
  • He talks about how forecasting "experts" get caught up in "hindsight bias", the belief that something was more obvious that it was once it has happened. He cites work by Philip Tetlock where counterfactual thinking "anchors" their beliefs. He uses the example of the fall of the Soviet empire. Ideologues on the right are convinced that Reagan's military buildup clearly led to the Soviet falls. He points out that this is an example of using facts to nurse a counterfactual thinking that reinforces their ideology.

  • In our decision making we fall prey to the fundamental attribution error: we see others action on the basis of the "true nature" but we see our own behaviour as more "reacting to events" and therefore more varied less obviously driven by our "true nature". So you see your enemies as plotting everything and all actions are calculated, but your own actions are generally innocent because they were a reaction forced on us by outside events. This biases our interpretation of behaviour.

  • He points out that big decision makers have "delusional optimism" when they make decisions. He talks about people who start new businesses. They think they "can't fail" and are ignorant of the fact that roughly two-thirds of all new businesses in the US fail in the first five years. He also talks about "final offer arbitration" where each side has to make a proposal where the arbiter has to take one of the offers. The participants, when asked what are the probabilities that the arbiter will take one or the other proposal, their estimates generally total up to 140%. That is, they over-estimate the probabilities. He talks about military leaders over-estimating the consequences of going to war. (He claims that no military leader can be realistic about going to war and then going to war. He even mentions Japan. But it is well known that Yamamoto, the admiral who planned the Pearl Harbor attack knew very well that Japan was likely to lose the war because he had visited the US and realized how large, industrial, and powerful it was. So here is a case where Kahneman doesn't know his facts.)

  • People exaggerate their skills. He also mentions the well know bias that people over-estimate their abilities, i.e. 85% to 90% people think they are above the median. People also exaggerate their degree of control over situations. Decision makers don't feel that they are gamblers. They think they are "controlling" events.

  • It is funny that he talks about large organizations who now have "risk officer" and "risk department" to evaluate the risks that the organization is facing. He points out that most organizations have the formal structure but in reality the CEO ends up being the only real risk assessor. This is particularly funny because this is exactly why Wall Street collapsed. Their risk management teams "existed" but weren't taken seriously by the CEO.

Stored data entries
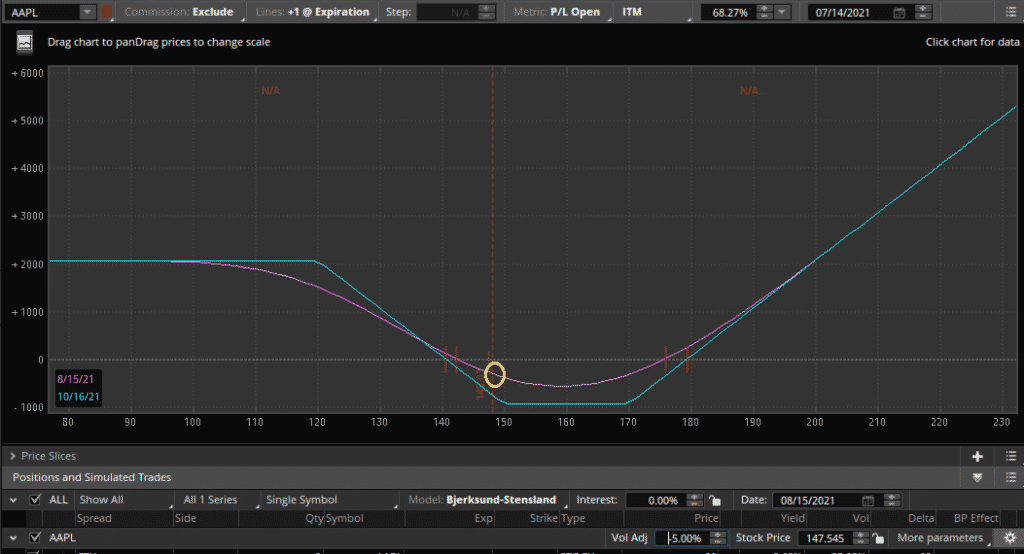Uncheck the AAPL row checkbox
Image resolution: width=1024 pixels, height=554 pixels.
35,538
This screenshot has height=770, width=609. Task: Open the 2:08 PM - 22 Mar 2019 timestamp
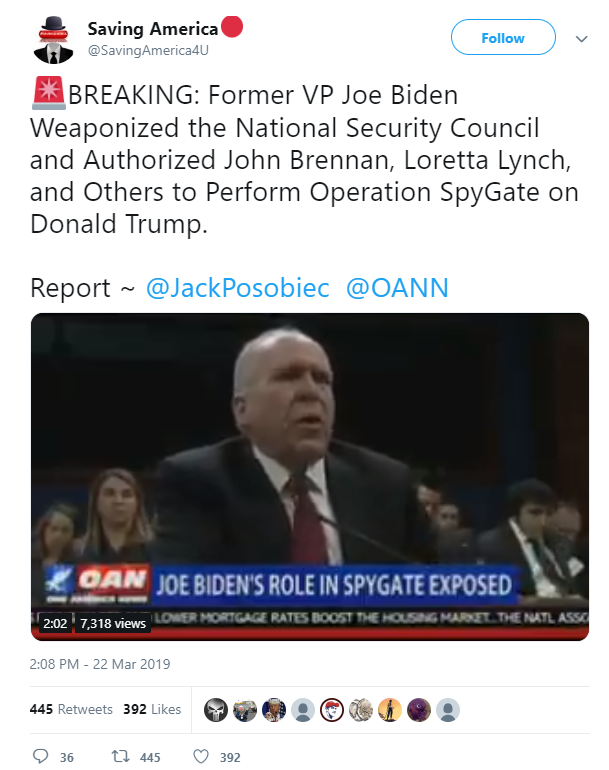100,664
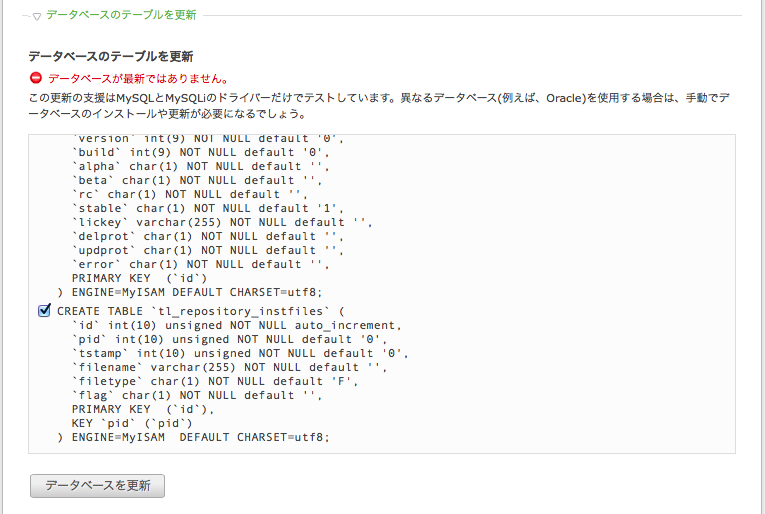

Exercise details.
According to the notes on decision-making biases, what do participants' estimates of the arbiter's choice generally total in final offer arbitration?

Result.
They generally total about 140%.